Starting a business is a big achievement for many entrepreneurs, but maintaining one is a larger challenge. There are many typical challenges that face every business whether they are large or small. These include things like hiring the right people, building a brand and more. However, there are some that are unique to small businesses. There were about 30 million small businesses in the United States in 2009. Of this total, no less than 4.3 million closed in 2009-2010 due to a common set of difficult and disruptive problems aggravated by the economic recession. Research shows that these are fundamental problems that small businesses must focus and strategize on.

Before you read about these problems below, I hope you and your family had a very happy holiday season and I wish you the best for the New Year.

Bob De Contreras





10 Biggest Challenges Facing Your Small Business

Large Client Dependence

If one or two clients make up more than half of your income, you are more of an independent contractor than a business owner. Diversifying the client base is vital to growing a business. The problem is that the client may be using your company to avoid the risks of adding payroll in an area where the work may dry up at any time. All of that risk is transferred from the client to you and your employees. Solve this issue by diversifying your client base to pick up the slack when any single client stops paying. Having several smaller clients or a mix of large and small is generally safer than having one or two large clients.

Lack of Management Capability

I hear this often: “I can’t get others to do what I need them to do.” If you own your own business – and have employees – you have to get them focused on the needs of the business. Whether the “others” are vendors, contractors or employees, establishing management processes and learning how to manage others is critical. Some people appear to believe that someone is out there to make sure that schedules are set, assignments made, and people know what to do – but this is not true. Management action is the only way to make sure that objectives are set, communicated and met.

Money Management

Having enough cash to cover the bills is a must for any business, but it is also a must for every individual. Whether it is your business or your personal life, one will likely emerge as a capital drain that puts pressure on the other.
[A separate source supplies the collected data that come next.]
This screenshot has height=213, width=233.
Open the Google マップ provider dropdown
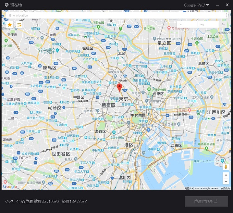[196, 5]
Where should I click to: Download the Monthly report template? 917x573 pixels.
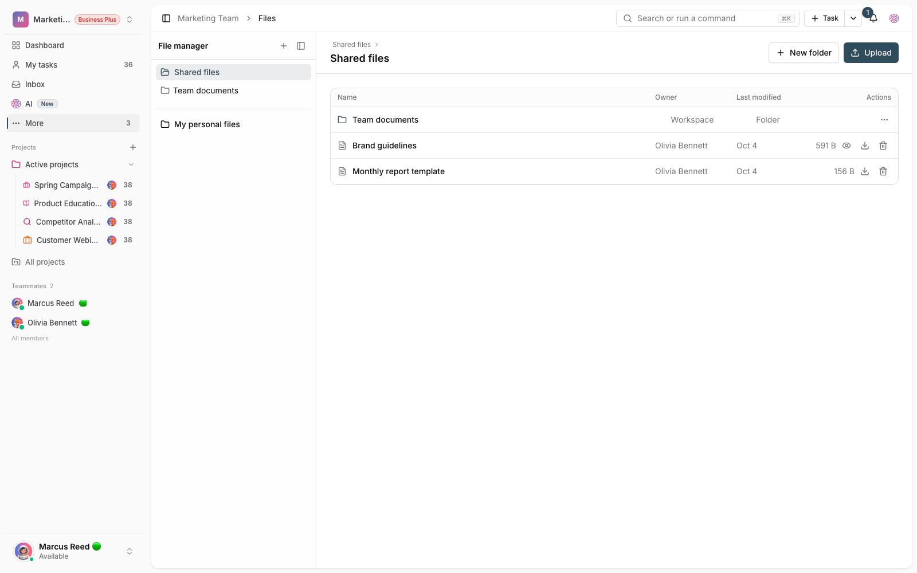[865, 171]
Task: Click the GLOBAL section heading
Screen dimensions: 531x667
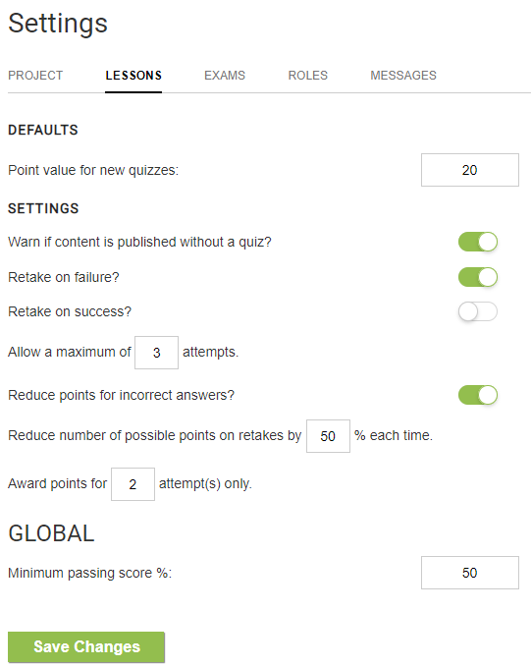Action: [x=51, y=533]
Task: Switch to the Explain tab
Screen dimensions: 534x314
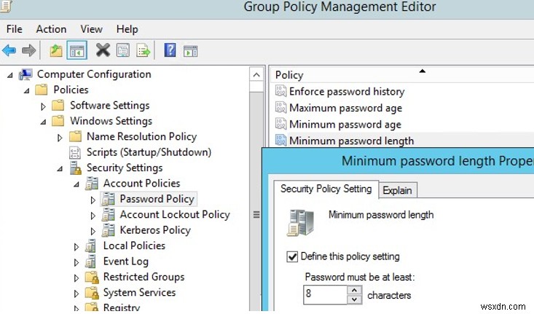Action: (397, 191)
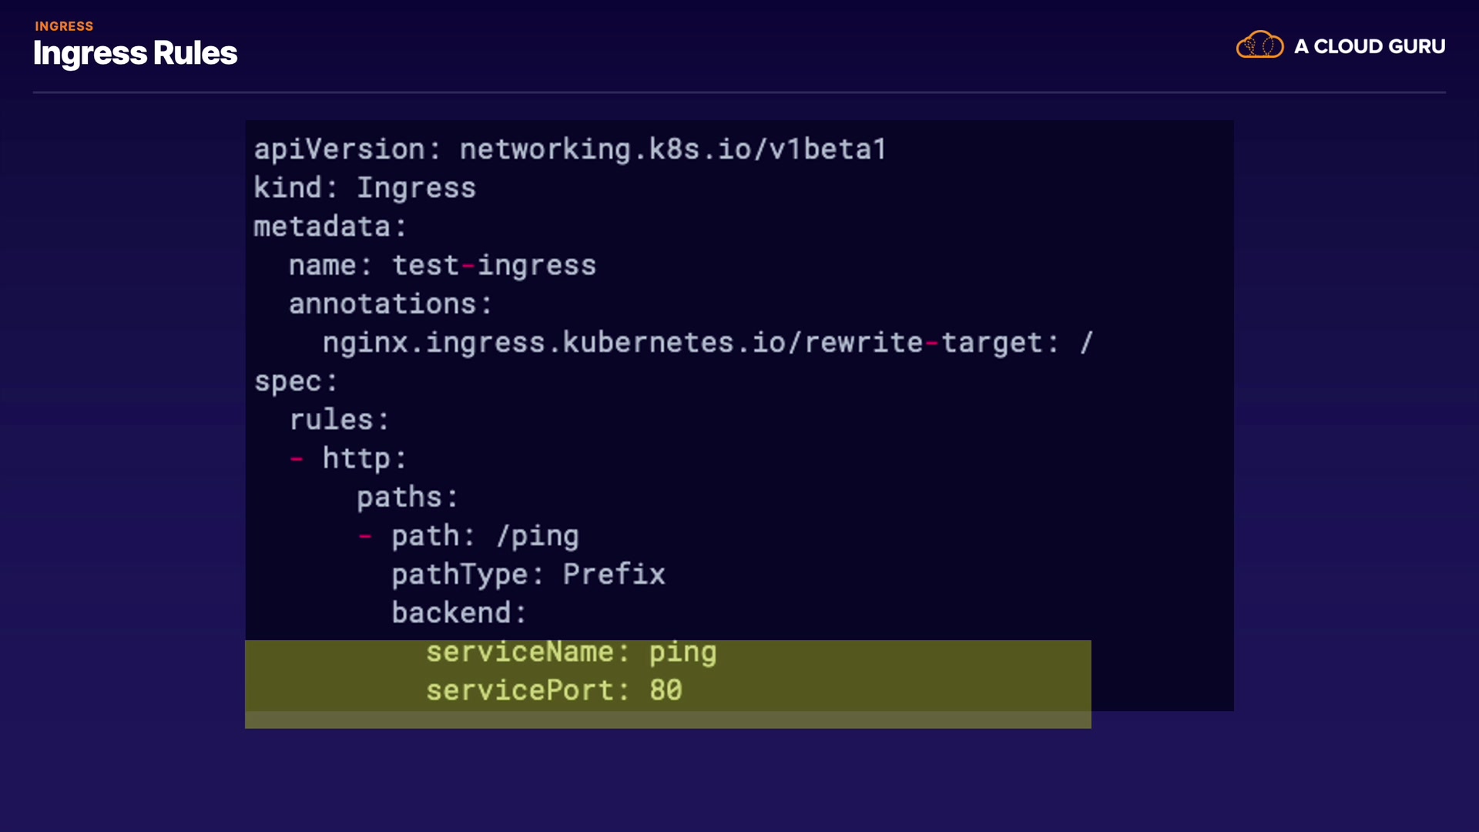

In order to head off this problem, small business owners must either be heavily capitalized or be able to pick up extra income to shore up cash reserves when needed. Running out of cash makes growing a business impossible.

Although handling business accounting and taxes may be within the capabilities of most business owners, professional help is usually a good idea. The complexity of a business' books goes up with each client and employee, so getting an assist on the bookkeeping is a prerequisite to expansion.

 Founder Dependence

If you get hit by a truck, will your business still be producing income the next day? A business that can't operate without its founder is a business with a deadline (as in deathline). Many businesses suffer from founder dependence, and this dependence is often caused by the founder being unable to let go of certain decisions and responsibilities as the business grows. Meeting this challenge is easy in theory – a business owner merely has to give over more control to employees or partners. In practice, however, this is a big stumbling block for founders because it usually involves compromising (at least initially) on the quality of work being done until the person doing the work builds skills and learns the founder’s requirements (doing it the founder’s way).


The hours, the work and the constant pressure to perform wears down even the most capable and zealous individuals. Many business owners, even successful ones, get stuck working much longer hours than their employees – 60, 80 or even a 100 hours per week. Moreover, they fear that their business will stall in their absence, so they avoid taking any long breaks away from work to revitalize. When fatigue sets in, the weariness with the hours, time away from family and the results can lead to rash decisions about the business, including the desire to abandon it completely. Finding a pace that keeps the business humming without grinding down the owner is a challenge that comes early and continues in the evolution of a small business.  Get help – delegate.

Unclear Business Definition (lack of business focus)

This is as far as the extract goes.